Putting aside all tools of logic and deduction, knowing nothing about "Sink or Swim, "I try to appreciate it as any gallery-goer might, to experience the “free flow between the painter and the viewer.” I see a blithe, supernatural, intelligent and distinctive subject that truly “has a life of its own.” This is a figure that cannot help but engage my imagination with arms like tubes of rubber that grope in space, the small head bears an extra-terrestrial intelligence; the fecund body is preposterous and comic.

The figure is rendered with loose gestures that put me at ease with an artistic laissez-faire manner to the haphazard and the random acts of painting that seem unable to do wrong. The colors are fresh and the aureole of white enshrouding this frolicsome being is layered with tones to add to the mystical energy and wonders of this composite being that seems so natural. The composition delights and amuses me and I marvel at the contradictory state of the uninhibited painterly qualities of the composition depicting a subject so unique and so immeasurable to my senses. Like its counterparts, it seems a product of emotional energy and I experience feelings of awe, bafflement, curiosity and most surprisingly this absurd figure arouses in me a feeling of the sublime… a limitlessness mingled with some aspect of an unthreatening fear.
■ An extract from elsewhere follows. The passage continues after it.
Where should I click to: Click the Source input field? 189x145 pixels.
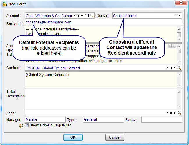click(x=161, y=119)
Visiting Brinckerhoff’s studio, I was instantly met with intrigue, curiosity, contemplation and delight in her work and I was determined to find rhyme and reason. Through our conversation I learned much about this unique artist who understands her work well and is able to speak fluently on her approach, or approaches. But some art is simply not meant to be bracketed and analyzed. Art such as this that is painted with an intensity of authentic emotion should and can be enjoyed on many levels. It is fresh, personal and explosive.